For details on protocol version negotiation, see protocol versions with mixed clusters in the Java driver version you're using, for example, Java driver.

Preparing to upgrade

Follow these steps to prepare each node for upgrading from DataStax Enterprise 5.1 to DataStax Enterprise 6.0:
  1. Carefully review Planning your DataStax Enterprise upgrade.
    Attention:

    The upgrade process for DataStax Enterprise provides minimal downtime (ideally zero). During this process, upgrade and restart one node at a time while other nodes continue to operate online. With a few exceptions, the cluster continues to work as though it were on the earlier version of DataStax Enterprise until all of the nodes in the cluster are upgraded.

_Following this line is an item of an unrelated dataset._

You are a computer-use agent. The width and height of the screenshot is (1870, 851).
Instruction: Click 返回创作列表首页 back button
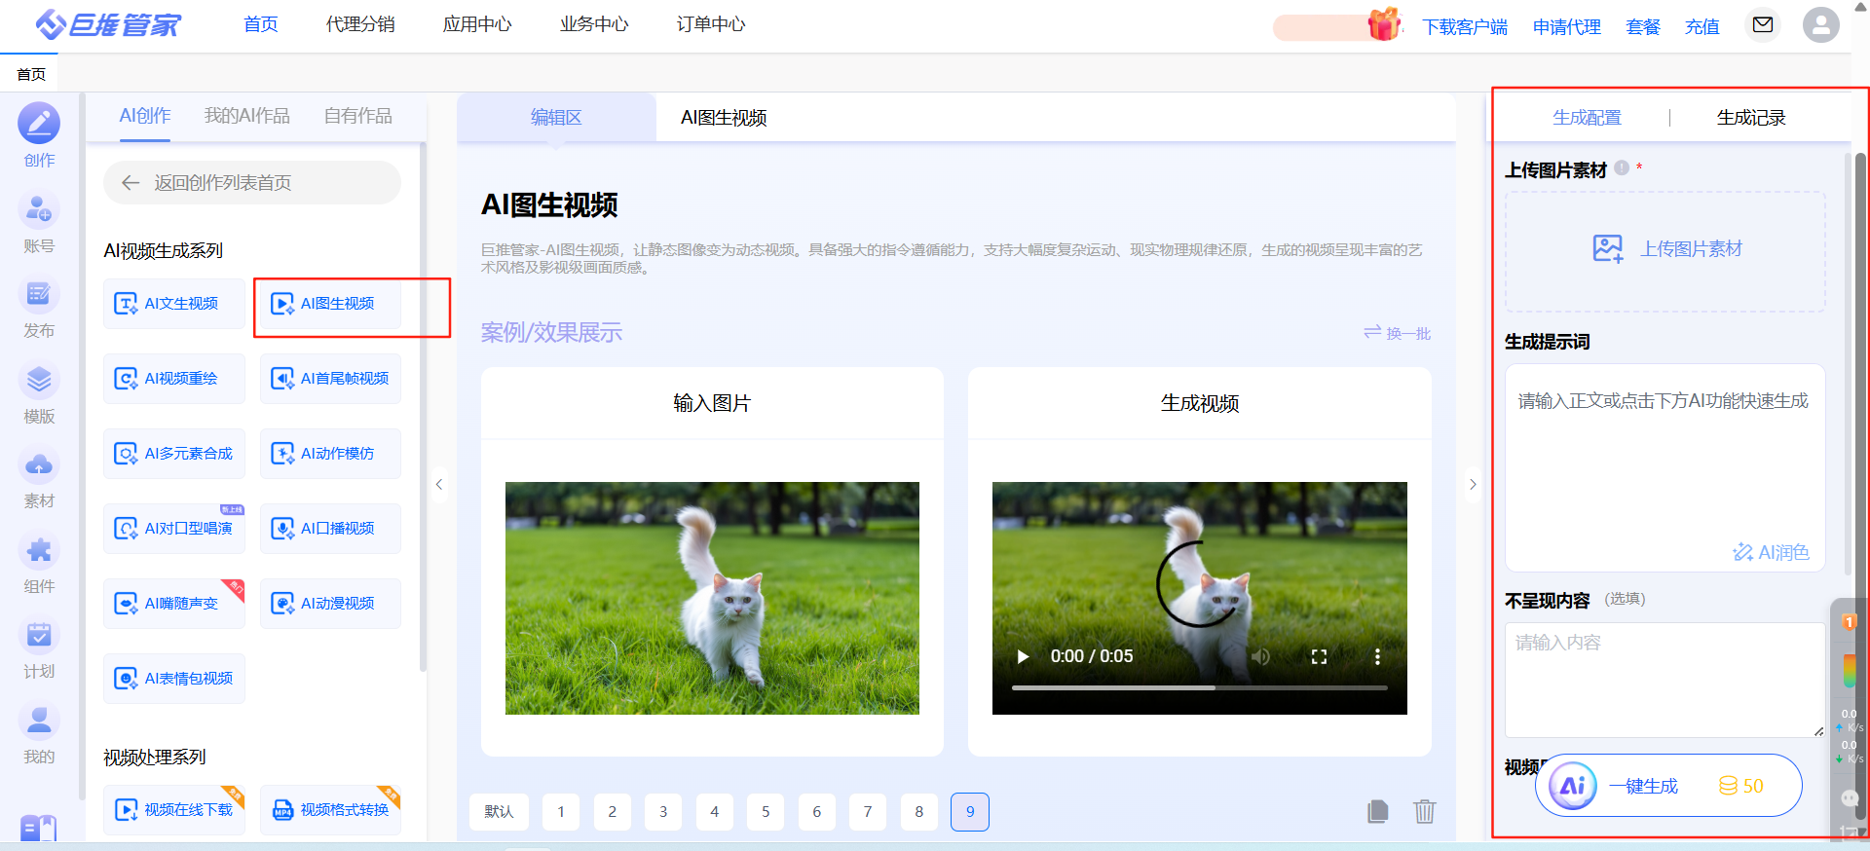(x=252, y=183)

  2. Replace ITriggers and custom interfaces.

    Several internal and beta extension points were modified to necessitate core storage engine refactoring. All custom implementations, including the following interfaces, must be replaced with supported implementations when upgrading to DSE 6.0. Because a rewrite of the following interfaces is required for DSE 6.0, DataStax can help you find a solution.

    • The org.apache.cassandra.triggers.ITrigger interface was modified from augment to augmentNonBlocking for non-blocking internal architecture. Updated trigger implementations must be provided on upgraded nodes. If unsure, drop all existing triggers before upgrading.
    • The org.apache.cassandra.index.Index interface was modified to comply with the core storage engine changes. Updated implementations are required. If unsure, drop all existing custom secondary indexes before upgrading, except DSE Search indexes, which do not need to be replaced.
    • The org.apache.cassandra.cql3.QueryHandler, org.apache.cassandra.db.commitlog.CommitLogReadHandler, and other extension points have been changed.
  3. Before upgrading, be sure that each node has ample free disk space.

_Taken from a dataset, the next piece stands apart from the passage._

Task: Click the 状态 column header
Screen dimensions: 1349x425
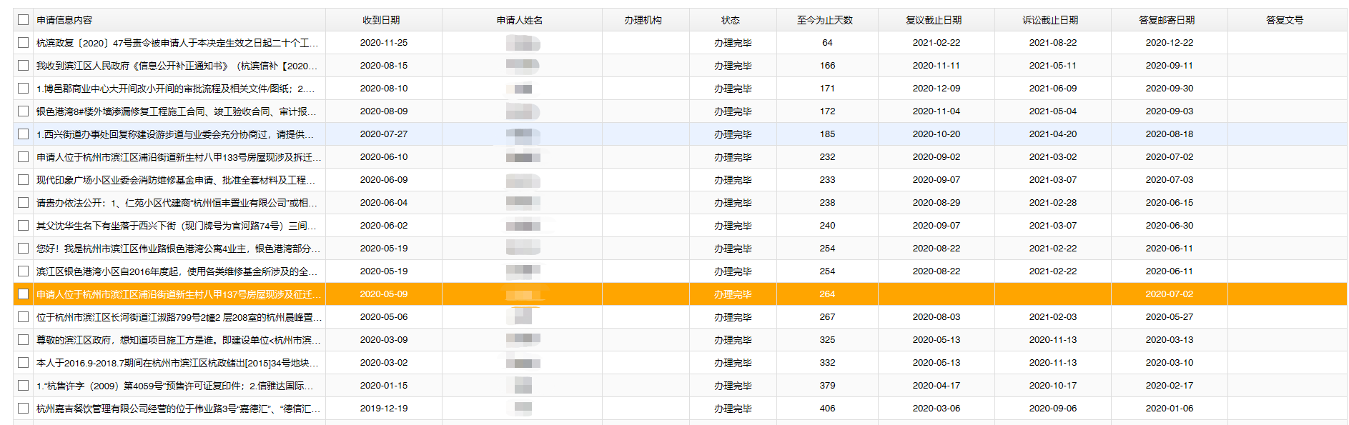Action: [x=731, y=20]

    The required space depends on the compaction strategy. See Disk space in Planning and testing DataStax Enterprise deployments.

  4. Familiarize yourself with the changes and features in this release:
  5. Verify your current product version.
    dse -v
    If necessary, upgrade to an interim version:
    Current version Upgrade version
    DataStax Enterprise 5.1 DataStax Enterprise 6.0
    DataStax Enterprise 5.0 DataStax Enterprise 5.1 or 6.0
    DataStax Distribution of Apache Cassandra™ 3.x DataStax Enterprise 5.1
  6. Upgrade to the latest patch release on your current version. The latest 5.1.x version of DSE is 5.1.11.

    Always upgrade to latest patch release on your current version before you upgrade to a higher version. Fixes included in the latest patch release might help or smooth the upgrade process.

    You can use OpsCenter 6.5 Lifecycle Manager (LCM) to clone a configuration profile and run an upgrade job on a datacenter or node. Upgrade jobs are supported for upgrades within a release series for DSE 5.0.x and later.

  7. Upgrade to the latest patch release on your current version. The latest 6.0.x version of DSE is 6.0.4.

    Always upgrade to latest patch release on your current version before you upgrade to a higher version. Fixes included in the latest patch release might help or smooth the upgrade process.

    You can use OpsCenter 6.5 Lifecycle Manager (LCM) to clone a configuration profile and run an upgrade job on a datacenter or node. Upgrade jobs are supported for upgrades within a release series for DSE 5.0.x and later.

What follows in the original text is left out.